━━━ EXTRACT PROVIDED ━━━

Where are the particular and homogeneous solution of the ODE when using Laplace?

Question

When solving an ODE with Laplace, it seems as if there is no distinction between the homogeneous and particular solution. As if you calculated both at once.

Is this correct? How does it come? Where are the particular and the homogeneous solution?

Answer 1

I think you can argue that they are still there, just hidden, because you apply the initial conditions in the middle rather than the end.

Consider a non-homogenous initial value problem (with constant coefficients)

$$\sum_i\alpha_i\frac{d^iy}{dt^i}=\theta(t).$$

Take the Laplace Transform of both sides. Note that the Laplace transform of a derivative, after the initial conditions have been substituted, is given by:

$$\mathcal{L}\left\{\frac{d^iy}{dt^i}\right\}=s^iY(s)-p_i(s),$$

where $p_i(s)$ is a polynomial in $s$. Putting this together we have

$$ \begin{align} \sum_i\alpha_i\left(s^iY(s)-p_i(s)\right)&=\Theta(s) \\ \Rightarrow \sum_i \alpha_i s^iY(s)&=\Theta(s)+\sum_i\alpha_ip_i(s) \end{align}$$ Write this as $$\begin{align} q(s)Y(s)&=\Theta(s)+r(s) \\\Rightarrow Y(s)&=\frac{\Theta(s)+r(s)}{q(s)} \\ \Rightarrow Y(s)&=\frac{\Theta(s)}{q(s)}+\frac{r(s)}{q(s)} \\ \Rightarrow Y(s)&=Y_p(s)+Y_H(s).\end{align}$$

I trust you can see the implication of this...

━━━ DATA BLOCK ━━━

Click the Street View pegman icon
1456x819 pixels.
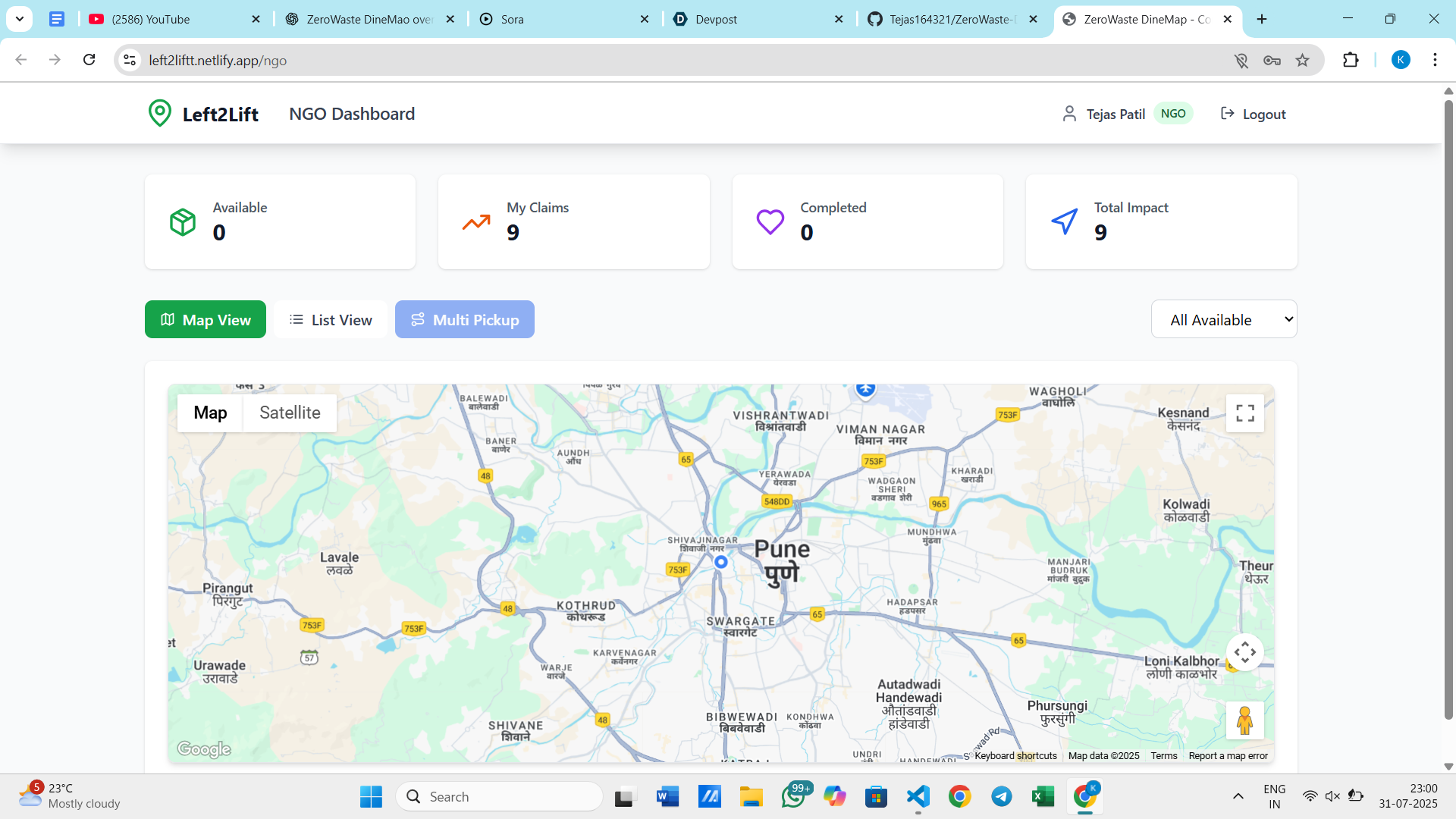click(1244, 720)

━━━

TASKS FOR THIS EXERCISE:
**1.** According to the Laplace thread, why are the particular and homogeneous solutions hidden?
**2.** In the Laplace thread, rewrite the passage from "I think you" to "(with constant coefficients)", putting "concealed" in place of "hidden".

EXERCISE RESPONSES:
**1.** Because the initial conditions are applied in the middle rather than at the end.

**2.**
I think you can argue that they are still there, just concealed, because you apply the initial conditions in the middle rather than the end.

Consider a non-homogenous initial value problem (with constant coefficients)